Report back every line of the entries that contains "will", exactly as written.

[Saved data entries]
■ ■ ■
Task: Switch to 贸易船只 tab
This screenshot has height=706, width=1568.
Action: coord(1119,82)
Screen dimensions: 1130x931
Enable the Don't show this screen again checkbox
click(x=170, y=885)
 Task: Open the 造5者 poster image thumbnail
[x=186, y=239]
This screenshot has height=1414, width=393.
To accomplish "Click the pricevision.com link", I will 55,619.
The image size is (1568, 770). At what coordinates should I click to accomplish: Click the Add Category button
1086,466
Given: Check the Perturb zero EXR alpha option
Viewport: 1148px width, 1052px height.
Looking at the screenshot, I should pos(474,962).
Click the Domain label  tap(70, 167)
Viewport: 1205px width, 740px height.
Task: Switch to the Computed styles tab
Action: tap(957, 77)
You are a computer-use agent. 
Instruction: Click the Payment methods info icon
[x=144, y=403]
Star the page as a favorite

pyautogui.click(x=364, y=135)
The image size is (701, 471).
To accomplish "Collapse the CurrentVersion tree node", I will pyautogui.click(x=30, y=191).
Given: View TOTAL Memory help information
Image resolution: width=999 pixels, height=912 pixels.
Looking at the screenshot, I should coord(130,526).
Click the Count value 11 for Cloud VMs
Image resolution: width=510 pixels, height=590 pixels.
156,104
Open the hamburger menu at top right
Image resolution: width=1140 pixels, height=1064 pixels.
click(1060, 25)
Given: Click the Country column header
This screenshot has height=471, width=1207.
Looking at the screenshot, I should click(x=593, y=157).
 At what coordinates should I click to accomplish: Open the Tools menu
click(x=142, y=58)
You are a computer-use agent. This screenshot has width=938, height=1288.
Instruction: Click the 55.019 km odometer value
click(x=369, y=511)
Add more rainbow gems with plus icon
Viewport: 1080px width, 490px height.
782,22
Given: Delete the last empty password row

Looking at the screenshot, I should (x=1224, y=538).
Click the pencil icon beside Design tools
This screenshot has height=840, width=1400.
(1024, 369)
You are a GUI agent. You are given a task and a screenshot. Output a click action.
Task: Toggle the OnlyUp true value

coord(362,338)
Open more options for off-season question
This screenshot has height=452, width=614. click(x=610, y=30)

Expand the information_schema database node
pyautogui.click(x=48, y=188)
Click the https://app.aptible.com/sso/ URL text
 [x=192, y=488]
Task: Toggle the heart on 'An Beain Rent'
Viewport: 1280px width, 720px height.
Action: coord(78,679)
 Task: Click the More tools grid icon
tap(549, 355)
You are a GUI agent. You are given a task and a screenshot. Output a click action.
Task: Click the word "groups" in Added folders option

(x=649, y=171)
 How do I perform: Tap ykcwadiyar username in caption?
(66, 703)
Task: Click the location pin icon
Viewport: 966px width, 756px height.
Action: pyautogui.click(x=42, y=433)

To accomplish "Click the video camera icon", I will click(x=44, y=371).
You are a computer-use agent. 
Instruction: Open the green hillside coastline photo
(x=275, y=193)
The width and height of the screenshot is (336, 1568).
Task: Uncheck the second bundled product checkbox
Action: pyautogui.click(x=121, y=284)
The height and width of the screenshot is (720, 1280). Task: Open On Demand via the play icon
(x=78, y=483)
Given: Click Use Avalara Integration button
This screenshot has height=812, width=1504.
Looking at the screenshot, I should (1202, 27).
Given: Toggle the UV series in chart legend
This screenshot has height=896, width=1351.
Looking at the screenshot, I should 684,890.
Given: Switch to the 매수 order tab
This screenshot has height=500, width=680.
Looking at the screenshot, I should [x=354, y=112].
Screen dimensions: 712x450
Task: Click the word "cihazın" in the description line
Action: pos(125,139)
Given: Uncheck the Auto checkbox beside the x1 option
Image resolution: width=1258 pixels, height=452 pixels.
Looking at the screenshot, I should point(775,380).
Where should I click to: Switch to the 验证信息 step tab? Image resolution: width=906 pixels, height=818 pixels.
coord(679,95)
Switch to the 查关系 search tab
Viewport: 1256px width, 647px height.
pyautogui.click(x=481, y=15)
■ ■ ■
## Task answer
To accomplish "Click the pricevision.com link", I will 55,619.
To accomplish "Collapse the CurrentVersion tree node", I will pyautogui.click(x=30, y=191).
To accomplish "Click the video camera icon", I will click(x=44, y=371).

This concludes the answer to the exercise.